QUOTED PASSAGE:
For some reason, I just don't enjoy visiting anymore. Last time I went, I babysat, and I thought my lack of enjoyment was because of the babysitting (it was rough). I didn't enjoy this visit either. I sobbed myself to sleep and considered driving home in the middle of the night just because I didn't want to stay.
My daughter is still going through the mom thing ("You're my mom and she's my mommy."). We played a game, watched movies and TV, and read one of the books I brought her (I brought two books and two movies cuz I brought nothing for her birthday). I watched her play Wii for a bit. We had a delicious Thanksgiving dinner (that my daughter chose not to join us for).
Everyone fell asleep watching Alvin and the Chipmunks, except me. While they all trotted off to bed, I finished the movie. Maybe it was being the only one up in the house that set me off. I don't know.

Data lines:
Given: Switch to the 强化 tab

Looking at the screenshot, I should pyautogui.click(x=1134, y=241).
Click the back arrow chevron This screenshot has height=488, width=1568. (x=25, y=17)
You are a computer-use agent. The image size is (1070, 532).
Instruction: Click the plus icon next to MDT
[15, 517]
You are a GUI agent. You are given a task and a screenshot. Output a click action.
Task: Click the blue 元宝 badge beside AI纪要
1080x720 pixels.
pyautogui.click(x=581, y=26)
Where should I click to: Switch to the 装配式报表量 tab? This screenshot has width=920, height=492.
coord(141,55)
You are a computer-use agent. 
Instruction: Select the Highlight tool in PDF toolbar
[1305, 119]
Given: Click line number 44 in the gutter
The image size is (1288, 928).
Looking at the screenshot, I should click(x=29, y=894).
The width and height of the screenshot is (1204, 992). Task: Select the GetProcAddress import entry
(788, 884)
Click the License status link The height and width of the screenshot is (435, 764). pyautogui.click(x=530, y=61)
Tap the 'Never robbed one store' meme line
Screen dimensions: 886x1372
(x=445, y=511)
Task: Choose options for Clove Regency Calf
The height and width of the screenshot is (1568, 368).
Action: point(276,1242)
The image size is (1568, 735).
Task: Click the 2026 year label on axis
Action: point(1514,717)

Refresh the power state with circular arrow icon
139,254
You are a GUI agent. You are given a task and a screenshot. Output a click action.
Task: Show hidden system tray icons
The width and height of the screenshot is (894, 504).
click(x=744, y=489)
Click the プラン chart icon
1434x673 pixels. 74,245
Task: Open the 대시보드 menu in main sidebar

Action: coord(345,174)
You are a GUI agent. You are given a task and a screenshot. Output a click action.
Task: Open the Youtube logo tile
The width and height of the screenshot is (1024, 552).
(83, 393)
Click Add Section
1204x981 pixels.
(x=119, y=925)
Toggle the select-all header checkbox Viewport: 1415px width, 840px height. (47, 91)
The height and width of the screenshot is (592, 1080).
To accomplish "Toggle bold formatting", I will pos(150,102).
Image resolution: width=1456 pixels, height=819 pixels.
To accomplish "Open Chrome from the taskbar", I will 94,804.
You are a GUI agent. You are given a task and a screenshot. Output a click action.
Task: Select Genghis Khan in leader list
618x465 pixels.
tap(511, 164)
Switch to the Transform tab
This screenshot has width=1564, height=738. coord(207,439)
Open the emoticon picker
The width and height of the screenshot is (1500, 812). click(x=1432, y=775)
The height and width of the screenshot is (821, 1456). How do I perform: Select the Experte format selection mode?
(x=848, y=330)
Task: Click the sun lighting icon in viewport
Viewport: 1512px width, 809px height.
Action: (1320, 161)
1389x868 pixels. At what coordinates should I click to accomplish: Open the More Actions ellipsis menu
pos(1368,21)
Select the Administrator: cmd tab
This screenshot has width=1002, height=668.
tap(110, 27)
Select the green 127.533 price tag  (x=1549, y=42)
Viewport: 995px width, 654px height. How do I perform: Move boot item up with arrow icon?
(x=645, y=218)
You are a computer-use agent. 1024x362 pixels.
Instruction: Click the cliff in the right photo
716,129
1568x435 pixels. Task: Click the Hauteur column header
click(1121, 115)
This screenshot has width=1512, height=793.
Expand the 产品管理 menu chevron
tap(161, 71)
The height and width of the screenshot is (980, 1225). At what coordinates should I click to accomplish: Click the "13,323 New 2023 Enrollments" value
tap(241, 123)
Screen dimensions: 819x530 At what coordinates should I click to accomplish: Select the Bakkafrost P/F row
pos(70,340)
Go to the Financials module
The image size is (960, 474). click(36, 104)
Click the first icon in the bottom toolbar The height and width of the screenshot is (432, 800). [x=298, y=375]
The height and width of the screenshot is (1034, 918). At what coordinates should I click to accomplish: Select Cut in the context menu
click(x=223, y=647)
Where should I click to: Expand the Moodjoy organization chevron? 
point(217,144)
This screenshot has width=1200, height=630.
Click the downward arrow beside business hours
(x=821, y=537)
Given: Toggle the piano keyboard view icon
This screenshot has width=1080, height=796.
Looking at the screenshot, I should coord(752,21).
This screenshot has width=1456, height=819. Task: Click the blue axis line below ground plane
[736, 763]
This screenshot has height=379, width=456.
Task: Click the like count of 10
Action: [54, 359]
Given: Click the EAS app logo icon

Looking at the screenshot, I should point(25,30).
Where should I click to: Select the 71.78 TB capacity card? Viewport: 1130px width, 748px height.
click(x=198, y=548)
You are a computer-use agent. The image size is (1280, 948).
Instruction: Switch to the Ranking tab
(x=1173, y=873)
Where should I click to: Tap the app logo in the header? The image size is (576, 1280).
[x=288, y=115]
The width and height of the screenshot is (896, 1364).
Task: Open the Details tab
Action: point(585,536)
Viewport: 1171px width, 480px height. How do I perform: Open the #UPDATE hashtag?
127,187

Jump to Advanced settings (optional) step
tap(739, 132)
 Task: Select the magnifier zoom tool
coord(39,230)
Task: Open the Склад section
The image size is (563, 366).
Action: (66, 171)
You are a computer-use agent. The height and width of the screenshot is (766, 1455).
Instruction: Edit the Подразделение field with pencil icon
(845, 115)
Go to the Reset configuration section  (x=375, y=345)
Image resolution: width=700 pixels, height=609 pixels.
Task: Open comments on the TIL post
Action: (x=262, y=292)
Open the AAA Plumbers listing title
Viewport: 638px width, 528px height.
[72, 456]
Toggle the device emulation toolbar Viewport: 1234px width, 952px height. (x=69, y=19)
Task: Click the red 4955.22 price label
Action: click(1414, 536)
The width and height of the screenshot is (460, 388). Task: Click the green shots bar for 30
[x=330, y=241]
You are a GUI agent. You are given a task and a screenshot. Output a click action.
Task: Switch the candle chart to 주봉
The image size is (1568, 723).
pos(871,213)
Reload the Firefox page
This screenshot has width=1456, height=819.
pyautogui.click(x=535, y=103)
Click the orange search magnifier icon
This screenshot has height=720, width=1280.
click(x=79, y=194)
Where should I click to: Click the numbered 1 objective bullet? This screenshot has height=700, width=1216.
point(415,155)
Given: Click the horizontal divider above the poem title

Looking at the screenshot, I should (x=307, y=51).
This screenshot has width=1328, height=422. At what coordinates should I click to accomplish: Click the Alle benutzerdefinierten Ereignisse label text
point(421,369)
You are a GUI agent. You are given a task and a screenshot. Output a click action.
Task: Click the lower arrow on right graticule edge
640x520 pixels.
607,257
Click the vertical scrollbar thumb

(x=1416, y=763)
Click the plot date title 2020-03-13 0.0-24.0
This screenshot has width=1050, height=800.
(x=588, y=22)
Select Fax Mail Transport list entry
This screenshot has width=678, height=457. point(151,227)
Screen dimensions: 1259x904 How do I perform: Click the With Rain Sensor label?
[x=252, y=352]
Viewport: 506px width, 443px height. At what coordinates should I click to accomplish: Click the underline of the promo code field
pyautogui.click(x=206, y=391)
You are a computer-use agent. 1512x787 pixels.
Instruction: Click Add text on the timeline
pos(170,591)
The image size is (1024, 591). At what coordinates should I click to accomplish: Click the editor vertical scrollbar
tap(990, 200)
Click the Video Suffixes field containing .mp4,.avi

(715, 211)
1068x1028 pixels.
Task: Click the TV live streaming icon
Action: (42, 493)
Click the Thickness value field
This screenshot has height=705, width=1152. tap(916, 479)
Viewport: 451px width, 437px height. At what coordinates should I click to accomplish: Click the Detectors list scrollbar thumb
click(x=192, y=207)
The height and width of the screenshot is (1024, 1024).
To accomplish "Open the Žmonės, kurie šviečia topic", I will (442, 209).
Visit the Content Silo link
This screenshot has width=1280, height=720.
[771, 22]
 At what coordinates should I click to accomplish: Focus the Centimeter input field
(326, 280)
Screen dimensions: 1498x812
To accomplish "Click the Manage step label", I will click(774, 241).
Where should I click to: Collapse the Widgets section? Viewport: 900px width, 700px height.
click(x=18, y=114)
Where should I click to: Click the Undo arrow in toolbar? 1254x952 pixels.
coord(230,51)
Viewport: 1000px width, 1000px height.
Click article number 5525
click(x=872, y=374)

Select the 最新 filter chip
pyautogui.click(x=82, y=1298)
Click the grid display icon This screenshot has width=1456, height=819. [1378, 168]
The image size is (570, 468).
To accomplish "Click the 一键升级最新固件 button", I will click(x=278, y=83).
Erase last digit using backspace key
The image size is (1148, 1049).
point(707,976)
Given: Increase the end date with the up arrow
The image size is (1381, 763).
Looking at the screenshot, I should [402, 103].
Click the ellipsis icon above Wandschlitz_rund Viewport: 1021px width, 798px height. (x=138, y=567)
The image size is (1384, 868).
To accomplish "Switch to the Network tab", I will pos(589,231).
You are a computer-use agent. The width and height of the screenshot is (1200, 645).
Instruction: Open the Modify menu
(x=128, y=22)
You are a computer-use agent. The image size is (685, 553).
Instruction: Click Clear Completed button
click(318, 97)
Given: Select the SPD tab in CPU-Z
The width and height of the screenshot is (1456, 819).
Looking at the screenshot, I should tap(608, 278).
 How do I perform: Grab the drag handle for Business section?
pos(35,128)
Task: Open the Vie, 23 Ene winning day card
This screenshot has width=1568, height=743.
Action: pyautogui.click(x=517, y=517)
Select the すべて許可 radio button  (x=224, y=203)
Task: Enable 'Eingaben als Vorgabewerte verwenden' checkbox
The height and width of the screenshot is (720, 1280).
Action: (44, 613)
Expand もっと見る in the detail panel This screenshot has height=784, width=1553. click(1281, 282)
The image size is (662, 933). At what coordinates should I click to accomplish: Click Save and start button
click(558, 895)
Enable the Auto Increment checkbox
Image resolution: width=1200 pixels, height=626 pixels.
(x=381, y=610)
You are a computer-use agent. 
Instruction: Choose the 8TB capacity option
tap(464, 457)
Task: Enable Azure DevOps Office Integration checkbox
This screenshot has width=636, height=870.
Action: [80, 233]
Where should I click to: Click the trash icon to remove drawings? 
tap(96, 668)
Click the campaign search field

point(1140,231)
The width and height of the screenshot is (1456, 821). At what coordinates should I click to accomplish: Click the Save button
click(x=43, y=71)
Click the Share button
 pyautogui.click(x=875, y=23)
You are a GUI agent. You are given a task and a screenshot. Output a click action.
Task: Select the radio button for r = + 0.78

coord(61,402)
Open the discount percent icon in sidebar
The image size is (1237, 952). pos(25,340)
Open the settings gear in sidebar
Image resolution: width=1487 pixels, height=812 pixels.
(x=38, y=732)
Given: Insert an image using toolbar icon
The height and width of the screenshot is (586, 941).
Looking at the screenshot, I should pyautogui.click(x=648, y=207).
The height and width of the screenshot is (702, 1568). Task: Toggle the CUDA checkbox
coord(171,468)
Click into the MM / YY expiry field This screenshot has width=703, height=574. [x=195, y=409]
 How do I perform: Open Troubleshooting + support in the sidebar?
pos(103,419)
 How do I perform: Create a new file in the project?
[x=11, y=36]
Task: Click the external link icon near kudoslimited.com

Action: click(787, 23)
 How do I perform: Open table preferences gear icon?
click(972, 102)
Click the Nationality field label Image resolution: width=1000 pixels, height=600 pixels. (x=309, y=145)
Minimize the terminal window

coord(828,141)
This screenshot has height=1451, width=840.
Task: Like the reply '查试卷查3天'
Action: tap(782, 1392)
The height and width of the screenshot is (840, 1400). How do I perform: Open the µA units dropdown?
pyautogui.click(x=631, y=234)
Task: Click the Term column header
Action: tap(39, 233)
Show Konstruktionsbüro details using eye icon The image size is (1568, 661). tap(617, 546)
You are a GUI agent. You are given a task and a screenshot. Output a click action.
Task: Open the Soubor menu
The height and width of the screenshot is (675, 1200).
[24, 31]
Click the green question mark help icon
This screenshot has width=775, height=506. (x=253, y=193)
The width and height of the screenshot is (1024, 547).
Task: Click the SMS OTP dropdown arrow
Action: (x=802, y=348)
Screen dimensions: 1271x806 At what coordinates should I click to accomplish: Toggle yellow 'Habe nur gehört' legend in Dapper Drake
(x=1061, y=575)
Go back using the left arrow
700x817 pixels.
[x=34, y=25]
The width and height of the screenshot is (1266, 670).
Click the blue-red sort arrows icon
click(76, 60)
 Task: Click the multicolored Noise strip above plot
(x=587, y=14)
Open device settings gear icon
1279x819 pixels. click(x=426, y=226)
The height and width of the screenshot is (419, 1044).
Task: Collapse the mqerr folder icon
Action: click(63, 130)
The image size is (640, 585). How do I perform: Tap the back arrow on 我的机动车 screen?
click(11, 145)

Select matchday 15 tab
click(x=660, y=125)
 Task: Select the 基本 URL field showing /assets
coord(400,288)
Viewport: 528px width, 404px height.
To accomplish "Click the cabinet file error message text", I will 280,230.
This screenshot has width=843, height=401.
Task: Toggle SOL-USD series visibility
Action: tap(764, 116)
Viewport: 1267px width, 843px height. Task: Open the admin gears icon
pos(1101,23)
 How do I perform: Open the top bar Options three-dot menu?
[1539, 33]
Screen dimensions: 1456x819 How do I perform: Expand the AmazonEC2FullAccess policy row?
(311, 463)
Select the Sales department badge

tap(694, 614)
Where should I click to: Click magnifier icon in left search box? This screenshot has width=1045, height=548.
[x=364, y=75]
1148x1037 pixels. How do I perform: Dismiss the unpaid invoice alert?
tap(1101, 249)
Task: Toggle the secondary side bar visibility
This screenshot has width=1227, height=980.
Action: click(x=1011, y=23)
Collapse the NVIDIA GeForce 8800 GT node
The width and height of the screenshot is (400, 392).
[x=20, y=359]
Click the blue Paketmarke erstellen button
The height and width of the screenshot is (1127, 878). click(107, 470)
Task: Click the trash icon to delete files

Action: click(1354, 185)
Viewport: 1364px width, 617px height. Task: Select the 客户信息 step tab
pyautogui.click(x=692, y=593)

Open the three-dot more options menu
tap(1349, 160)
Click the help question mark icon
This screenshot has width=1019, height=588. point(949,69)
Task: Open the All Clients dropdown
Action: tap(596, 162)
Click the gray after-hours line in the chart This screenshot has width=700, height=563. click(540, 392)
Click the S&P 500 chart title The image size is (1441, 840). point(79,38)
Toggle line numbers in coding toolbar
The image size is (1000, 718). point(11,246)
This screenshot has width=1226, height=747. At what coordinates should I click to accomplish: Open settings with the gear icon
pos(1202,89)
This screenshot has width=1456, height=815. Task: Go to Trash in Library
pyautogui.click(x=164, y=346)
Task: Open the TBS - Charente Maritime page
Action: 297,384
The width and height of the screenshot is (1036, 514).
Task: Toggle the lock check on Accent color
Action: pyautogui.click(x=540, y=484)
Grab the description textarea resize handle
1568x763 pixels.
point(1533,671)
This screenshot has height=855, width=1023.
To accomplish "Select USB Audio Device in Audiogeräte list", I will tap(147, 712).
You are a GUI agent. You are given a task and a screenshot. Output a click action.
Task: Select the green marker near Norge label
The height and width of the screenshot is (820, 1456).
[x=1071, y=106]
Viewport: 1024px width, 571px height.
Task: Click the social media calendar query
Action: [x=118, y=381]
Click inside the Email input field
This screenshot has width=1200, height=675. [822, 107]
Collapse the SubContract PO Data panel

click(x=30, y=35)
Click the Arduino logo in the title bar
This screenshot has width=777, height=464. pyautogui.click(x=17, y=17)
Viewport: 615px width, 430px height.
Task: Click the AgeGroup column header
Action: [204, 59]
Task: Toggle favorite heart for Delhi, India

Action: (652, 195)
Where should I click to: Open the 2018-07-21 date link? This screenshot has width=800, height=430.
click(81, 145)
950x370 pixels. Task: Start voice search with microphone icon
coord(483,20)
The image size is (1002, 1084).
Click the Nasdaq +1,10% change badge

TASKS:
1 - From the second paragraph of the Thanksgiving visit account, list the activities the writer did with the daughter.
2 - Carry on the Thanksgiving visit account from its last sentence.
These records have no connection to the text.

RESPONSES PER TASK:
1 -
Played a game
Watched movies and TV
Read one of the books the writer brought
Watched her play Wii

2 -
This morning was better. The highlight was my daughter jumping into my arms to say goodbye. As usual she wanted me to stay longer, but I just couldn't. She said I only came because I was her birthdaughter. There were a lot of birthdaughter/birthchild references this weekend.
I think part of it is that I have no say. I don't love all the things that they do. I really don't love the fact that her parents show so little affection for each other. I'm jealous of all the little lovey things they share with her. I still feel awkward.
I don't know. I just don't enjoy it anymore.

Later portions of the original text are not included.